Köln ist vor allem deswegen so eine lebenswerte Stadt, weil sie eine so vielfältige und bunte Stadt ist! Gut eine Million Menschen aus über 180 Nationen leben hier nicht bloß neben-, sondern vor allem miteinander. Und wie schon die Bläck Fööß singen, das auch schon seit Zeiten von Cäsar’s Legion. Auch im kölschen Grundgesetz findet sich das im Artikel 6 wieder: Jede Jeck es anders!

Diese Vielfalt muss sich daher auch im Stadtbild wiederfinden. Sei es als ein autonomes Zentrum, wo junge Menschen sich frei entfalten und Konventionen hinterfragen können. Oder als repräsentative Moschee als zentralen Gebets- und Gemeinschaftsraum für die gut 100.000 Muslime in Köln.

… statt Einfalt!

Doch leider sehen nicht alle Menschen in dieser Stadt diese Vielfalt als Bereicherung, sondern haben vielmehr Angst vor einer angeblichen “Islamisierung” Kölns und schwadronieren von der Gefahr, die von “Linksextremismus” ausgeht. Unter dem Deckmantel einer “Bürgerbewegung” versuchen sie – mit plumpesten Vorurteilen und Ressentiments – Ängste zu schüren. Daneben ist ihnen alles, was auf irgendeine Art und Weise “anders” ist, suspekt und ein Dorn im Auge.

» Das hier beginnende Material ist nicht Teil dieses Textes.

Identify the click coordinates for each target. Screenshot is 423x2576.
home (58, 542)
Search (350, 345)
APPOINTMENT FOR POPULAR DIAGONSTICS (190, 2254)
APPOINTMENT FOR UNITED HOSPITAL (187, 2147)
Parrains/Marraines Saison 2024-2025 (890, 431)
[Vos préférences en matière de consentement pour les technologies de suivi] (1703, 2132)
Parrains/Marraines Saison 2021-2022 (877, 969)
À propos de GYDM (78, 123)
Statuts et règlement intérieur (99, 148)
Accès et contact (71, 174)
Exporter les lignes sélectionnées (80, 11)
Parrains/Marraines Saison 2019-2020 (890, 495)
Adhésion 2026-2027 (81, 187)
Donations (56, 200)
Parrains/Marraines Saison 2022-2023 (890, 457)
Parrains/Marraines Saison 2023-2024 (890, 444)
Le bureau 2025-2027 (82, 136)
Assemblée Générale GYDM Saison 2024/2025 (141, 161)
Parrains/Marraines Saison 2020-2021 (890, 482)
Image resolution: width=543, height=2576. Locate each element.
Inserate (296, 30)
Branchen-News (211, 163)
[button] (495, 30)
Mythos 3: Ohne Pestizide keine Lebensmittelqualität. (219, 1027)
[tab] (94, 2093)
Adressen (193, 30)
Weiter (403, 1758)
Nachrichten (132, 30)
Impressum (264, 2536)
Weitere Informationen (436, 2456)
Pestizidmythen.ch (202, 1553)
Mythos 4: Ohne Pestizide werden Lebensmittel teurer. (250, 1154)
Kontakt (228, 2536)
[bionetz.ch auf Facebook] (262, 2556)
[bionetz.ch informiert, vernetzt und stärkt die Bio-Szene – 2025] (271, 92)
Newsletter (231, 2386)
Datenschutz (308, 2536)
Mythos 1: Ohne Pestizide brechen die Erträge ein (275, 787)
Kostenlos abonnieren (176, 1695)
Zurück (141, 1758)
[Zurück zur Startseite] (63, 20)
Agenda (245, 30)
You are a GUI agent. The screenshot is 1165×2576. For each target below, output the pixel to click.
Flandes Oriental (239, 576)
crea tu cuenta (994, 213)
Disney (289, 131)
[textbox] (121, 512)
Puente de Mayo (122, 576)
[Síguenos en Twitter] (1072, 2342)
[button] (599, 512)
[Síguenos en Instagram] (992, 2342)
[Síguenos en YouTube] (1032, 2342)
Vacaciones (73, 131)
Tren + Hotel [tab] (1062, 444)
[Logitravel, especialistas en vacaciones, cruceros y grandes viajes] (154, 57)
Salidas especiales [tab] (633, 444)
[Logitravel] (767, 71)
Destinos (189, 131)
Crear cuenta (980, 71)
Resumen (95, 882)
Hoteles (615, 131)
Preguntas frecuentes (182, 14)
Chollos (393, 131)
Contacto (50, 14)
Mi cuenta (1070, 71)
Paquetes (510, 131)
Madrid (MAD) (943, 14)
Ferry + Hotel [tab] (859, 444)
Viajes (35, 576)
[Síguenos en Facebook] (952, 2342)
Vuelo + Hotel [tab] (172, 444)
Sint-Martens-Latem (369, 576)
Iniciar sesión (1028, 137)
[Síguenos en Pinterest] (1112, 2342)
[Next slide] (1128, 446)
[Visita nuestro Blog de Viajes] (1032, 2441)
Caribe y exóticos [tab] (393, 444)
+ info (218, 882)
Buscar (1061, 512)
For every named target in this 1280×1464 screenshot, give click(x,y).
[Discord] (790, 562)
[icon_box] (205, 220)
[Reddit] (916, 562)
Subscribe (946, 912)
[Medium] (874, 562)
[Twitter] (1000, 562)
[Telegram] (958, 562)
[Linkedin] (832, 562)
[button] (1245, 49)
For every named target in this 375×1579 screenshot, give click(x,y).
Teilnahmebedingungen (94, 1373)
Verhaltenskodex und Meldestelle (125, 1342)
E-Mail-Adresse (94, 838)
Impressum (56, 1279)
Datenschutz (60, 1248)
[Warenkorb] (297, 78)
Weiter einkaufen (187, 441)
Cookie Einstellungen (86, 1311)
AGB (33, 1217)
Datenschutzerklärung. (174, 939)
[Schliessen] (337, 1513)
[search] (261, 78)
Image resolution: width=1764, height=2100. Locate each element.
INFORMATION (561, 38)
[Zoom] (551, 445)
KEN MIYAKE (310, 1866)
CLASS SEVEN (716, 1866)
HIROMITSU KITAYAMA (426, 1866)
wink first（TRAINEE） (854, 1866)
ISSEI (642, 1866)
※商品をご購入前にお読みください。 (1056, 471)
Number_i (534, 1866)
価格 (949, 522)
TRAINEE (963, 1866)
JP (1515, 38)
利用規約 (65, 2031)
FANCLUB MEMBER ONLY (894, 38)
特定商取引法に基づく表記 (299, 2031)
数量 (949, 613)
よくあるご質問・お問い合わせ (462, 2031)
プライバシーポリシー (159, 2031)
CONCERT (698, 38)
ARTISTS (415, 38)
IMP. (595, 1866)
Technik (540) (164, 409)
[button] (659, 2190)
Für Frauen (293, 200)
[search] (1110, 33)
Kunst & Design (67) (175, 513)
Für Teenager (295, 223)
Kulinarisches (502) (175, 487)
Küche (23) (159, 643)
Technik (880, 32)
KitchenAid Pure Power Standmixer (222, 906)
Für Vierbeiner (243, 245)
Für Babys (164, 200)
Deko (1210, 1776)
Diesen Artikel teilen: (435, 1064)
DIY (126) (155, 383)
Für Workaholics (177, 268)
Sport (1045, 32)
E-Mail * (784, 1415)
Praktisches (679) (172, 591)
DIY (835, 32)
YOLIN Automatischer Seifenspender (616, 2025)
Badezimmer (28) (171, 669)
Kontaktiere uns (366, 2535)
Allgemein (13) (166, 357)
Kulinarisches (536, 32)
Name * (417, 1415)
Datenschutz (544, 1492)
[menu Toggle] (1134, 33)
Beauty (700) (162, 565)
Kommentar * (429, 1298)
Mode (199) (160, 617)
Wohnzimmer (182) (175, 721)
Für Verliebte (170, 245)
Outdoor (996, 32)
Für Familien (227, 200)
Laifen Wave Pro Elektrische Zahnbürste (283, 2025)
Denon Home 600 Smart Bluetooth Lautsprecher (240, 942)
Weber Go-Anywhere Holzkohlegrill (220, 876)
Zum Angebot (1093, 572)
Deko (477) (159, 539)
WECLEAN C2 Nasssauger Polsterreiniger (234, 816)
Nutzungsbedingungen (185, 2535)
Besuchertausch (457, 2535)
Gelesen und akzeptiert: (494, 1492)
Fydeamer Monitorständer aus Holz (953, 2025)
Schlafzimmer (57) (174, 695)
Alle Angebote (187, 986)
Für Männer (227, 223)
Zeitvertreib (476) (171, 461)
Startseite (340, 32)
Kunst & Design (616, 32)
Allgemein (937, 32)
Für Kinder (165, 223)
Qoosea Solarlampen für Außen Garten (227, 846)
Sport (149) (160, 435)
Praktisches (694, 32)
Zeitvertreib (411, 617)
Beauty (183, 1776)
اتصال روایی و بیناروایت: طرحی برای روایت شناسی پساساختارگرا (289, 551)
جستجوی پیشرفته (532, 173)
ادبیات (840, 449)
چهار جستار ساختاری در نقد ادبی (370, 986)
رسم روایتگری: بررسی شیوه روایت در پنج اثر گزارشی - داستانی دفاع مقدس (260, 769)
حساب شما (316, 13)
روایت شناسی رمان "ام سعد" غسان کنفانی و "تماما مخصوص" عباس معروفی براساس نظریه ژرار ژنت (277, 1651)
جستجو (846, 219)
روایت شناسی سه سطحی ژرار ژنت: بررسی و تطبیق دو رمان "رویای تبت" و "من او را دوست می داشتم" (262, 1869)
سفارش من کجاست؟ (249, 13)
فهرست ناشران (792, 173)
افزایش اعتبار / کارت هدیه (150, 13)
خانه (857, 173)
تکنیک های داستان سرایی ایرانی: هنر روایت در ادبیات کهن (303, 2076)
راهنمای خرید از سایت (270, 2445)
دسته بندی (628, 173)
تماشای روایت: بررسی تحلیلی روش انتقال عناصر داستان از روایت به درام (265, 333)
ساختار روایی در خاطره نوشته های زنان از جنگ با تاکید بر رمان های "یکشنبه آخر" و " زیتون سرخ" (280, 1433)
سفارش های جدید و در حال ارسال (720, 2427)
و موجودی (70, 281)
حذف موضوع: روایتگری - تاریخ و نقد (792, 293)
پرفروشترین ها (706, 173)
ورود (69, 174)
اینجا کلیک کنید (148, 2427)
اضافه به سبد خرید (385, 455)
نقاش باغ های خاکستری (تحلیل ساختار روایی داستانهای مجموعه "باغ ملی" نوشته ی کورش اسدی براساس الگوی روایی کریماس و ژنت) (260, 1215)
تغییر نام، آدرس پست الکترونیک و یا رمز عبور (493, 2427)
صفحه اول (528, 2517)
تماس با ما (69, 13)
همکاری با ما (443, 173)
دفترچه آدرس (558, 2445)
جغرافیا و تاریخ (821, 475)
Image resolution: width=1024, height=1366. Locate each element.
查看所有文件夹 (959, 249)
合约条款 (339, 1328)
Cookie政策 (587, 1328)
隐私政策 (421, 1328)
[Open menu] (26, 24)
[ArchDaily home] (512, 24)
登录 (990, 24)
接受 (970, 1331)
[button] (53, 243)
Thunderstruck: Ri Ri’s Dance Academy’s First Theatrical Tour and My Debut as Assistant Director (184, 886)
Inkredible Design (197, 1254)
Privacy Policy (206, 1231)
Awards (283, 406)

Gegen solche Bestrebungen, das friedliche Miteinander zu stören und einen Keil in die Gesellschaft zu treiben, muss mensch angehen! So reicht es nicht aus, den Rechtsextremen bei Demonstrationen immer wieder den sprichwörtlichen Mittelfinger zu zeigen. Es ist deswegen gut, dass wir verschiedene, breite gesellschaftliche Bündnisse haben, die sich den Rechtsextremen entgegenstellen. Außerdem muss die Bildungs- und Aufklärungsarbeit, wie sie u.a. das NS-Dok betreibt, weiter gefördert werden.